时光长河奔流不息,父亲的身影始终如河床深处的卵石,在记忆的冲刷中越发温润透亮。
十二岁的少年货郎,扁担压弯了尚未长开的肩胛。拨浪鼓在青石板上叩出清响,惊飞了村口老槐树上的鸦群。针线笸箩里,顶针与铜钮在晨光中粼粼闪烁;担架下层,藏着用鸡蛋换来的雪花膏,那是新媳妇们羞赧目光里的期盼。记得他说起这段岁月时,总要解开衣襟——左肩胛骨下方有道月牙形疤痕,说:“那年雪天路滑,连人带货摔进冰窟窿,货箱钉子划的。盐粒化了半袋子,心疼得直掉泪。”
1954年的春风里,供销社的红漆柜台映着他挺拔的身姿。这个昔日的游商,此刻正用布满老茧的手指拨动算盘。黄铜秤杆在他掌心轻巧翻身,称码碰撞声里,秤尾准准停在三钱星上。乡亲们说:“老陈称盐不用秤,手就是定盘星。”那年深秋,他推着独轮车翻过三道山梁,在野狐岭建起第一个分社。车辙印里渗着血——脚踝被荆棘划破,却把最后半壶水留给中暑的同事。分社开张那天,鞭炮碎屑飘落在装满红糖的粗瓷罐里,他说这是“甜上加红”的好兆头。
关于那场腊月风雪里的粮证,母亲后来补充了更多细节:父亲在雪地里守了三个时辰,终于等到粮店会计来开门。查证时发现失主竟是三十里外柳树沟的五保户,他二话不说借了辆“大铁驴”。返程时车链断裂,硬是推着车在齐膝深的雪中跋涉。送到时棉鞋冻成冰坨,裤管结着冰凌,却把怀里的粮证捂得温热。“那姑娘后来年年送鞋垫来,针脚密得能盛水。”母亲摩挲着箱底褪色的绣品,“你爹总说,善念是种子,撒出去总会发芽。”
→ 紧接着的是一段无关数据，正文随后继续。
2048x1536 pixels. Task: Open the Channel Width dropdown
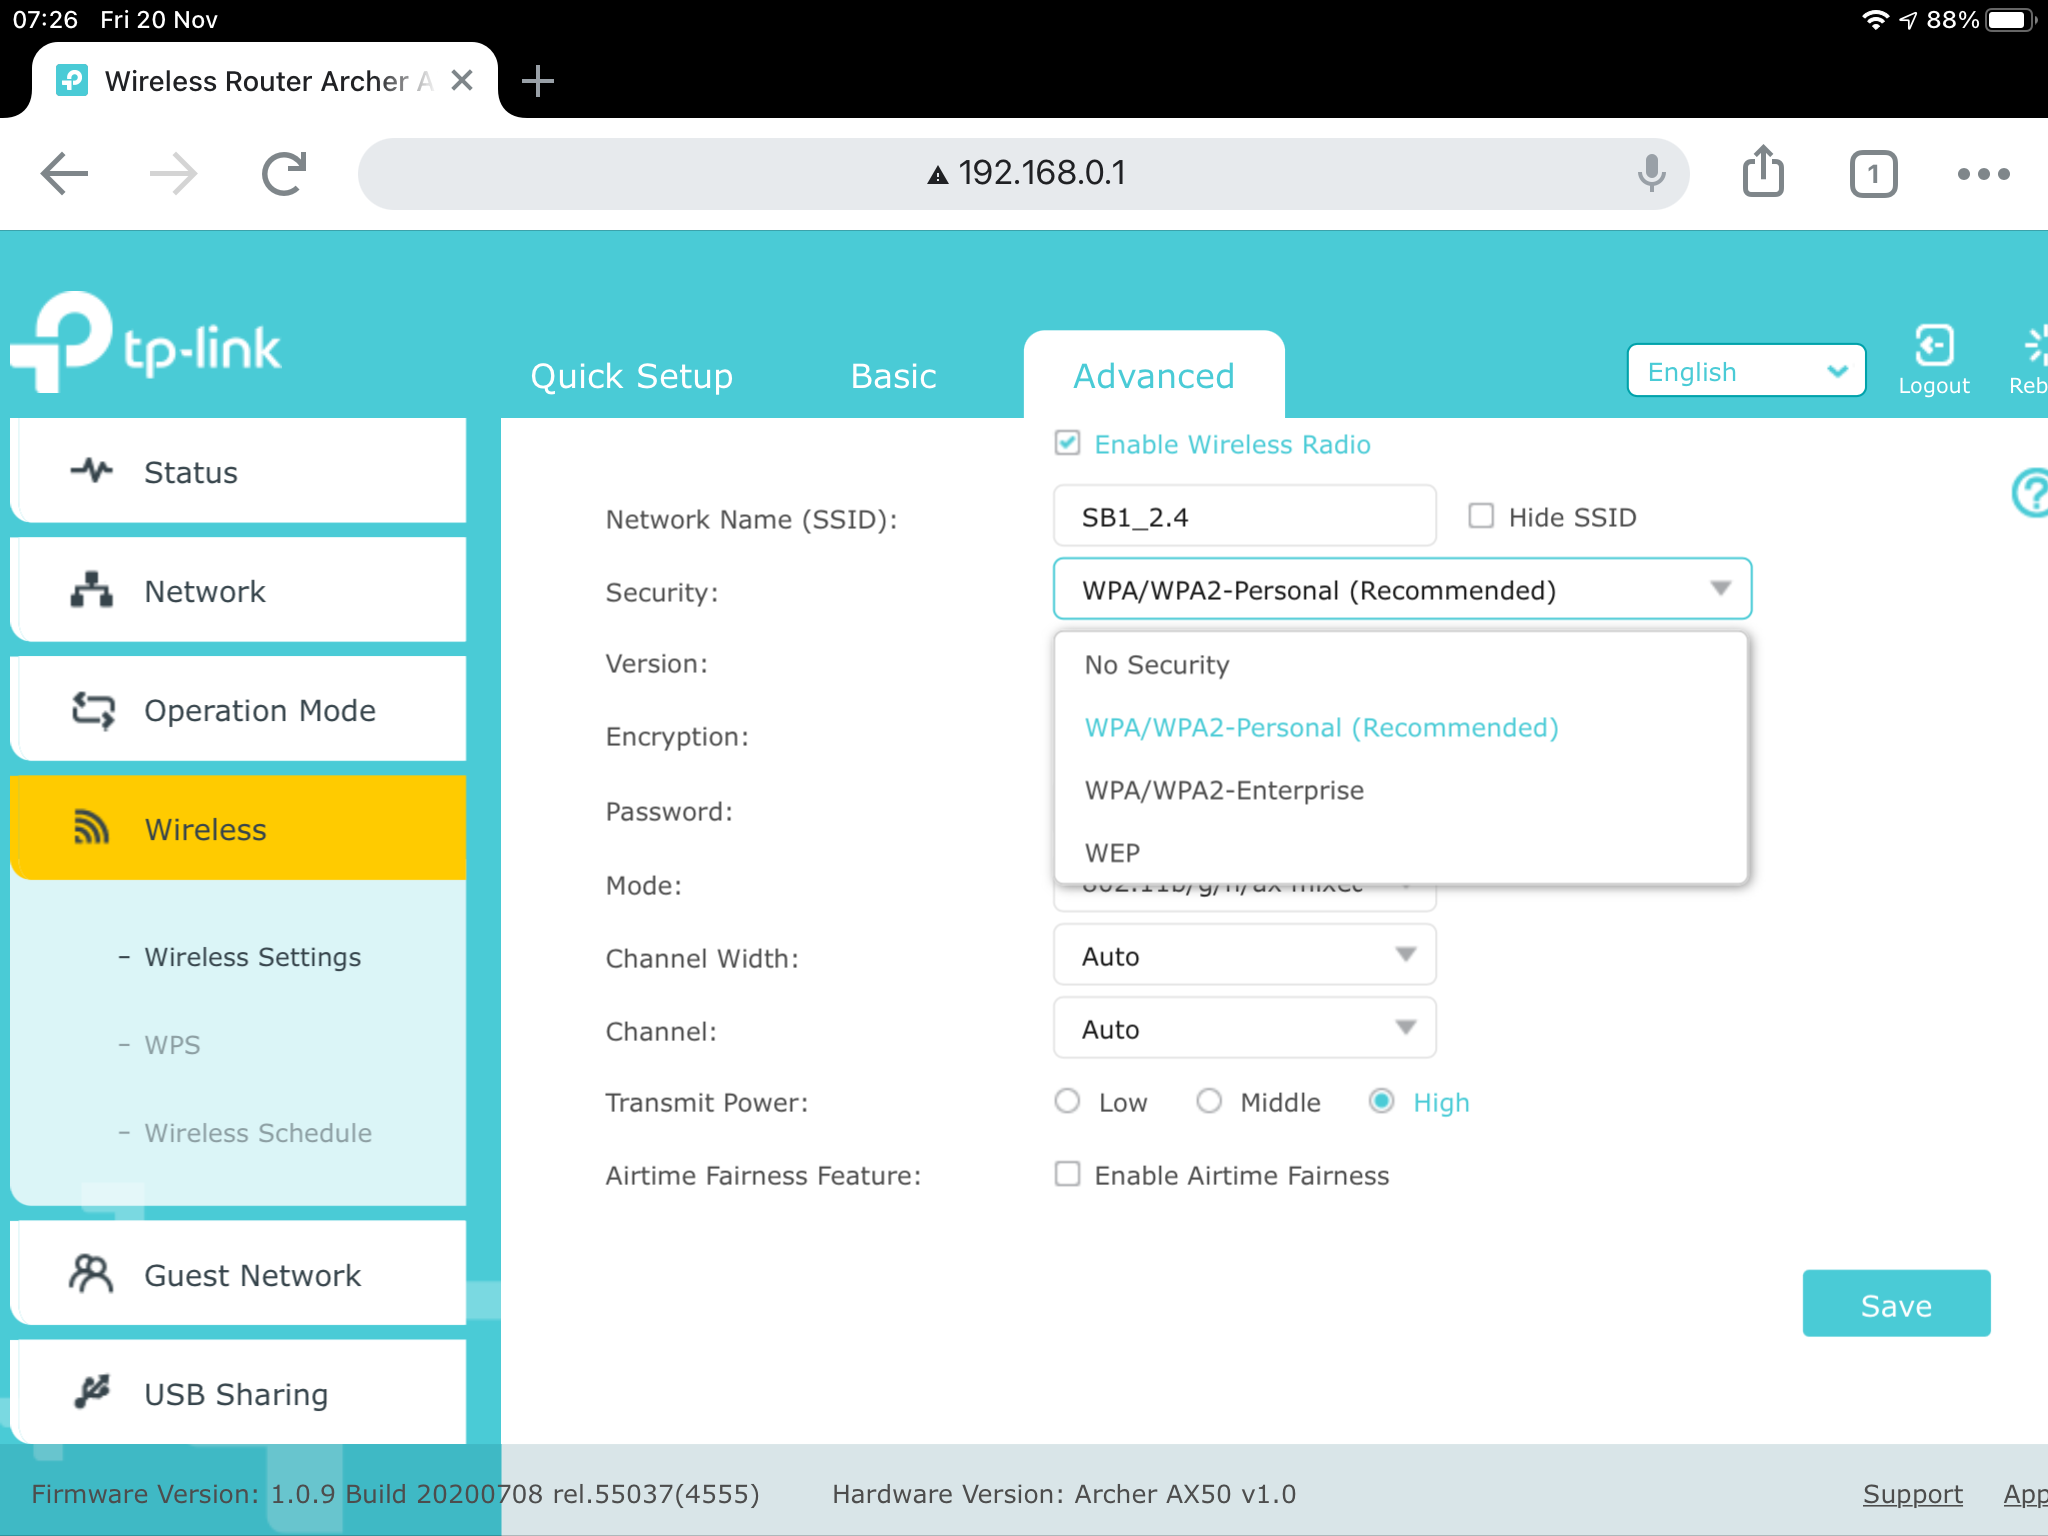tap(1244, 956)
在家乡,父亲像棵根系深广的老树。三叔成亲那年,暴雨冲垮了新房地基。他连夜带人挖排水沟,把准备给我买自行车的钱换成青砖。我赌气不吃饭,他指着屋檐下的蜘蛛网:“你看这蛛丝细不细?可它能兜住露水救活一窝虫。”爷爷病重时,他连续四十天睡在病房长椅上,日夜陪伴。
供销社的玻璃糖罐,是我们童年最甜蜜的瞭望塔。但父亲从未破例给我们一颗水果糖,“公家的东西,针尖大的窟窿都能漏过斗大的风。”有次我偷拿粉笔在柜台划字,被他拎着后领去河边刷了三天墨水瓶。深秋的河水刺骨,他蹲在旁边搓洗瓶盖:“公物就像这玻璃瓶,沾了私心就有洗不净的污渍。”
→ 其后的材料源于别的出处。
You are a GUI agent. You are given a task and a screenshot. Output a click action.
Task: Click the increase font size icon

父亲提前退休那天,把供销社的铜钥匙擦了又擦。自家小卖部的货架上,铅笔削得如士兵列队,盐袋折角永远方正。孙儿们最爱看他打算盘——苍老的手指在檀木珠间翻飞,脆响如雨打芭蕉。
最后的时光里,癌痛把他折磨成弯月般的弧度。但每次医生查房,他总要先扣好病号服的扣子。某夜他忽然清醒,让我取来珍藏多年的工作证。塑料封皮下,泛黄的纸页记录着三十年“零差错”——突然有泪砸在“陈为民”的名字上,晕开了蓝黑墨迹。“爹,咱去北京找专家?”“不啦”,他轻轻摇头,“我这盏灯油要尽了,别糟蹋公家的灯芯!”
1996年立春那夜,黄河故道的风捎走了最后一缕烛烟。入殓时,母亲把供销社的旧算盘放在他手边。送葬队伍绵延三里,野狐岭的乡亲们在每个岔路口撒下黄纸——他们说,好人归去的路上,该有金箔铺道。
如今故宅墙头的忍冬花依然开着,供销社旧址成了快递驿站。但每当我走过玻璃幕墙的超市,总会想起父亲擦拭煤油灯罩的样子。昏黄光晕里,他的蓝布围裙像一片纯净的夜空,而那些被他温暖过的人,都成了星子。
清明细雨沾湿碑文时,小孙子指着石刻问:“太爷爷的灯呢?”我指向远方沃野上连片的温室大棚:“你看,那些夜里亮着的,都是他续上的灯。”